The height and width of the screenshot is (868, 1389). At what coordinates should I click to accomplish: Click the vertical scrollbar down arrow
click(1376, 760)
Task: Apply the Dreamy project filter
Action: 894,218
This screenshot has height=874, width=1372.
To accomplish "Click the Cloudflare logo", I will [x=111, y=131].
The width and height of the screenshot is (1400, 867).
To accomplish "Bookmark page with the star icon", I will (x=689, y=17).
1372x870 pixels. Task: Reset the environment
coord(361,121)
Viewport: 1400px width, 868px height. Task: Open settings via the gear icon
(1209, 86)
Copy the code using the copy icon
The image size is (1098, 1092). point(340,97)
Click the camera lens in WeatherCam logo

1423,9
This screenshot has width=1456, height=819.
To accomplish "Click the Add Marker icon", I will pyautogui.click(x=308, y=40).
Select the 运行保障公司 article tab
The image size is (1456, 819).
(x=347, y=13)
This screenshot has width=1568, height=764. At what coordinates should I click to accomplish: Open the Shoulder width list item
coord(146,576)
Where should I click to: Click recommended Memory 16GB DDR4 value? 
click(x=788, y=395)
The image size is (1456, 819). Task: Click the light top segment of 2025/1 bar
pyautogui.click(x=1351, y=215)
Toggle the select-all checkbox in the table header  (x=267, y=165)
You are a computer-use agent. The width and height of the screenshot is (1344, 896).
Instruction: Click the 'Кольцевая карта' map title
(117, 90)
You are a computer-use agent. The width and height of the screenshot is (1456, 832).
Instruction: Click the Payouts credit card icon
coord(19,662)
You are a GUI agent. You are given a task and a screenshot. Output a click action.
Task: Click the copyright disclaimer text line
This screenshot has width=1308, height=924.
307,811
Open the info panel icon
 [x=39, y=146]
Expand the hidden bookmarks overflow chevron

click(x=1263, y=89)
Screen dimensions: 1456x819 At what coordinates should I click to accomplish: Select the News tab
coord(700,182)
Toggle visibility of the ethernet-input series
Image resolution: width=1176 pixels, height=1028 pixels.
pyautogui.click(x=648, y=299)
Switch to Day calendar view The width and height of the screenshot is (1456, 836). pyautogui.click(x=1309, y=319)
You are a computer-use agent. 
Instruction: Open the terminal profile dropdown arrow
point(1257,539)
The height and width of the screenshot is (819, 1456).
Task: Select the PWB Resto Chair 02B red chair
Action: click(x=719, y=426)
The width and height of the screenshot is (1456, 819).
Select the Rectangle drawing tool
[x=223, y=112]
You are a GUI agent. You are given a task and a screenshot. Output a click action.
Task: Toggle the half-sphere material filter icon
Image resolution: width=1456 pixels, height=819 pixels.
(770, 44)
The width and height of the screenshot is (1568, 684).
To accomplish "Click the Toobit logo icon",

────────

Transcribe the material exactly, stopping after the "This screenshot has width=1456, height=819." line.

◆ **EXERCISE OUTPUT**
The height and width of the screenshot is (868, 1389). At what coordinates should I click to accomplish: Click the vertical scrollbar down arrow
click(1376, 760)
Task: Apply the Dreamy project filter
Action: 894,218
This screenshot has height=874, width=1372.
To accomplish "Click the Cloudflare logo", I will [x=111, y=131].
The width and height of the screenshot is (1400, 867).
To accomplish "Bookmark page with the star icon", I will (x=689, y=17).
1372x870 pixels. Task: Reset the environment
coord(361,121)
Viewport: 1400px width, 868px height. Task: Open settings via the gear icon
(1209, 86)
Copy the code using the copy icon
The image size is (1098, 1092). point(340,97)
Click the camera lens in WeatherCam logo

1423,9
This screenshot has width=1456, height=819.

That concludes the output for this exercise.